僕はアのほうが順に印を付けやすかったです。
イは3の段の九九が使えます。
数が早く正しく分かったのは、アとイのどちらでしたか。
○がばらばらに並んでいるアと、3つずつのまとまりになっているイの2つを提示します。比較することで、それぞれのよさがよりはっきりと子供たちの言葉で語られていきます。
学習のねらい
数が早く正しく分かるのは、アとイのどちらだろう。
見通し
かけ算を使えば早く数えられそうだ。
自力解決の様子
A つまずいている子
アを選択
・○を1つずつ数えている。
B 素朴に解いている子
イを選択
・「3×6=18(さぶろくじゅうはち)」をすれば、1つずつ数えるよりも早いことに気付いている。
C ねらい通りに解いている子
イを選択
・「3つのかたまりが6つだから」など、かけ算を使える理由を述べている。
・かけ算を使うと早く正確であるなど、かけ算を使うよさについて述べている。
学び合いの計画
「1つずつ数える」「3+3+3+3+3+3と考える」「3×6と考える」など、それぞれの数え方にはその子なりの理由があります。発言者には「どうしてそのように数えたのか」、聞いている子供たちには「その数え方をしたら、どのようなよさがありそうか」を尋ねるようにします。「1つずつ数える」と考えている子供の発言も否定するのではなく、その子なりの理由を聞き、板書に位置付けましょう。
ノート例
全体発表とそれぞれの考えの関連づけ
数が早く正しく分かるのは、アとイのどちらだと考えましたか。
僕はイと考えました。アだと、1つずつ数えないといけないから大変だけれども、イだと、3×6=18(さぶろくじゅうはち)で18個だとすぐに分かります。

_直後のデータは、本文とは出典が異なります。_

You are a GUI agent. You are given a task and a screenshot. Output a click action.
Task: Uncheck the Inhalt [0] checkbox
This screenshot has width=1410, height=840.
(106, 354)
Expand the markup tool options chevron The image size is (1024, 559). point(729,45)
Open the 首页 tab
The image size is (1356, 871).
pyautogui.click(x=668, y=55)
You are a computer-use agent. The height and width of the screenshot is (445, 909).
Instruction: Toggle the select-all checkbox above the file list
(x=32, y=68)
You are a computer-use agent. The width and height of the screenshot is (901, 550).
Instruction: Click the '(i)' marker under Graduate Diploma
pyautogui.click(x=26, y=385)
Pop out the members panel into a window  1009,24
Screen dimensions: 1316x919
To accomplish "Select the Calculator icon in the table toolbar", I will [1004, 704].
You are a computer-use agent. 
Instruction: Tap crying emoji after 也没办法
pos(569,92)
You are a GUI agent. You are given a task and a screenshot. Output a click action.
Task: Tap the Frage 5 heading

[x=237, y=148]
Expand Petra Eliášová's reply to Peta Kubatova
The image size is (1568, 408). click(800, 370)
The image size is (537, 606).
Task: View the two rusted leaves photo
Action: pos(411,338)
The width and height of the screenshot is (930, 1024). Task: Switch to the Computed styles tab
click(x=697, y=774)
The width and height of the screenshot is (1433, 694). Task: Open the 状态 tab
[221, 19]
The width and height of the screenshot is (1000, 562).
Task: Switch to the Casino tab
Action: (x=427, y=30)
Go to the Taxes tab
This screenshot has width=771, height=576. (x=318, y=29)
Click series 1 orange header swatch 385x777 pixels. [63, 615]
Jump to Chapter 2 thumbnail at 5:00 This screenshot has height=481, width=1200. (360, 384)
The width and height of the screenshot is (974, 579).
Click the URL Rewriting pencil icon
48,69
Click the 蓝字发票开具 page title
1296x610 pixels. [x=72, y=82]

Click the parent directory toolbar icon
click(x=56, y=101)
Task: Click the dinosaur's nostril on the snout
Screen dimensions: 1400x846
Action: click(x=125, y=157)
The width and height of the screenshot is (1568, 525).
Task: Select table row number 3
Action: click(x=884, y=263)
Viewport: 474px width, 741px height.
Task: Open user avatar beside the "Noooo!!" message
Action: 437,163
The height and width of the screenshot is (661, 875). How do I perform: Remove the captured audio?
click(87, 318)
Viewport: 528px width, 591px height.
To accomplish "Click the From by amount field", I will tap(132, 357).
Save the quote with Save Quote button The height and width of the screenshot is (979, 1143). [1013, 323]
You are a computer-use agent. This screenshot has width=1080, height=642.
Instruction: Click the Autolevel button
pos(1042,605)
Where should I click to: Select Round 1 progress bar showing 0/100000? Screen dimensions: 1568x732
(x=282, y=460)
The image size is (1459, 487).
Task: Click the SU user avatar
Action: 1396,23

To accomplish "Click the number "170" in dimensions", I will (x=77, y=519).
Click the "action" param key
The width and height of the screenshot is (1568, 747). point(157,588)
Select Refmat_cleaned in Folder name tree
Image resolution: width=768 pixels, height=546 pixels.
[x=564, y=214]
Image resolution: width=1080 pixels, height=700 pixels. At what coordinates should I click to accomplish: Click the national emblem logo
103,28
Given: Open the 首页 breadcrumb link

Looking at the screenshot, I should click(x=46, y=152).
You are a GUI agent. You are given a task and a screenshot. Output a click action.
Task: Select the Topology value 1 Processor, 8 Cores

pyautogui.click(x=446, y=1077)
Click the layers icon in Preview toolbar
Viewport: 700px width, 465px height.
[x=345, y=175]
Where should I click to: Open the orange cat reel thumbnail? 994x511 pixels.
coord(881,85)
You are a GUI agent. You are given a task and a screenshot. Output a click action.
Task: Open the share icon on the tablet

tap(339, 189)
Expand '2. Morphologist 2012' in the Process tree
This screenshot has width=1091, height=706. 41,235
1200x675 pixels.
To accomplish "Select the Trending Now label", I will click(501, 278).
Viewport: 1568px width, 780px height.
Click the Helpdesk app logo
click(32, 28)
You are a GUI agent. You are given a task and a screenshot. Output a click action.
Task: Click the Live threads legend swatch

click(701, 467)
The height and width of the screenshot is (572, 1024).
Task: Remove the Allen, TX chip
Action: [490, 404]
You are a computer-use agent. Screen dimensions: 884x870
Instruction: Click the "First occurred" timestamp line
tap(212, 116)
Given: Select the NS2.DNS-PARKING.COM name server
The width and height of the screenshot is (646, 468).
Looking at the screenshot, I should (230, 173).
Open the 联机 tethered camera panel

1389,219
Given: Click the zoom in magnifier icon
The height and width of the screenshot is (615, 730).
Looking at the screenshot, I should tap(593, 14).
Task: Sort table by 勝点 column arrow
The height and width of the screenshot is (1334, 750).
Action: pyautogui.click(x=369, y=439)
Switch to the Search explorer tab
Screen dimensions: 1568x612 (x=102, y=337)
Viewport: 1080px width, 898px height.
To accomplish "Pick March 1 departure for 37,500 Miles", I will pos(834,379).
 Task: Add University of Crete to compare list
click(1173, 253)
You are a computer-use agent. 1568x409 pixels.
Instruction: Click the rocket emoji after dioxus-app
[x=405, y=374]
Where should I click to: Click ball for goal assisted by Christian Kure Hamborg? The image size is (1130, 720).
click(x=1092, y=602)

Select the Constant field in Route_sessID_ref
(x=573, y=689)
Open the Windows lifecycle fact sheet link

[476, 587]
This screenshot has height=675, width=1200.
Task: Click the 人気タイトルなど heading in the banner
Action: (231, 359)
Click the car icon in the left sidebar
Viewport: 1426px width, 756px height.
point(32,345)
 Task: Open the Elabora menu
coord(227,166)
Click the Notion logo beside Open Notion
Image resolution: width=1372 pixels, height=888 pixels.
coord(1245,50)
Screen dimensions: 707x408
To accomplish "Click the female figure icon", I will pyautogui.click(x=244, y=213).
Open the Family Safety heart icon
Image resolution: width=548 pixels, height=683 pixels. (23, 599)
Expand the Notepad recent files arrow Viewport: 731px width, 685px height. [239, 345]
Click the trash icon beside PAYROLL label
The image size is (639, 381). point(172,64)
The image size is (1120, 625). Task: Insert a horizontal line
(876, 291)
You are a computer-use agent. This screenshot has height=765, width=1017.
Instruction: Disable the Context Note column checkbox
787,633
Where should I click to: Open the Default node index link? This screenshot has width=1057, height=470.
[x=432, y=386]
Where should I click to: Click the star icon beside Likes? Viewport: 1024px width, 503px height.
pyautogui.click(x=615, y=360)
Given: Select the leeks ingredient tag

アだと考えました。私は1つずつ数えたほうが間違いがなくて正しいので、自分にはいいと思いました。
自分に合っている方法というのが素敵ですね。
僕はイだと考えました。1つずつ数えるのは、もっと数が増えると大変です。でも、かけ算なら「3のいくつ分」と数えるので、すぐ数が分かるし、間違いも少ないです。
なるほど!
何が「なるほど」と思ったのですか。
かけ算を使って数えると、1つずつ数えるよりも早いし、正しく数えることができます。
本時のまとめ
かけ算を使って数えると、早く正しく数えることができる。
評価問題(ワークシート)
○が20こあります。アとイのどちらが数えやすいですか。理由も答えましょう。

解答
イ
本時の評価規準を達成した子供の具体の姿
5が4つだから、5×4=20 (ごしにじゅう)と、かけ算を使って○の数を求めている。
(早さ・正確さの視点から「すぐに分かる」「正しく間違いが少ない」ことに気付いている)
感想例
- かけ算を使うと、1つずつ数えるよりも早いし、正しく数えることができることが分かりました。
- かけ算をうまく使っていきたいです。